De acordo com o mais recente relatório da DGAV, a bactéria foi também identificada no concelho de Carrazeda de Ansiães, nas freguesias de Seixo de Ansiães e Vilarinho da Castanheira, e no concelho de Vila Nova de Foz Côa, nas localidades de Freixo de Numão e Seixas.
Perante esta situação, foi estabelecida uma zona demarcada com o objetivo de conter a propagação da bactéria, incluindo a aplicação de medidas fitossanitárias rigorosas.
Entre as medidas previstas estão a destruição imediata das plantas infetadas e das plantas hospedeiras num raio de 50 metros, no prazo de 10 dias, a proibição de plantação de espécies suscetíveis, restrições à movimentação e comercialização de plantas fora da zona demarcada e a realização de tratamentos contra os insetos vetores da bactéria.
A DGAV apela à colaboração de produtores e proprietários, solicitando a inspeção das culturas e a comunicação imediata de qualquer suspeita.
Recorde-se que, em junho do ano passado, esta bactéria já tinha sido detetada na mesma freguesia de Lousa, em Torre de Moncorvo, num sobreiro.
A Xylella fastidiosa transmite-se naturalmente através de insetos vetores, mas também pode ser disseminada pelo comércio de plantas infetadas ou por enxertia de material contaminado.
A bactéria pode afetar culturas importantes como a vinha, o olival, o amendoal e pomares de citrinos.

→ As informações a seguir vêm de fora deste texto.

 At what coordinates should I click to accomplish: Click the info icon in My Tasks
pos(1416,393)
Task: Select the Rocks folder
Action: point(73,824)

Quando infetadas, as plantas deixam de absorver corretamente água e nutrientes, o que provoca murchidão, queimaduras nas folhas, morte de ramos e, em casos mais graves, a morte total da planta.
Refira-se ainda que, em 2022, foram registados casos desta bactéria em Macedo de Cavaleiros e, posteriormente, em Mirandela, num intervalo de cerca de um mês.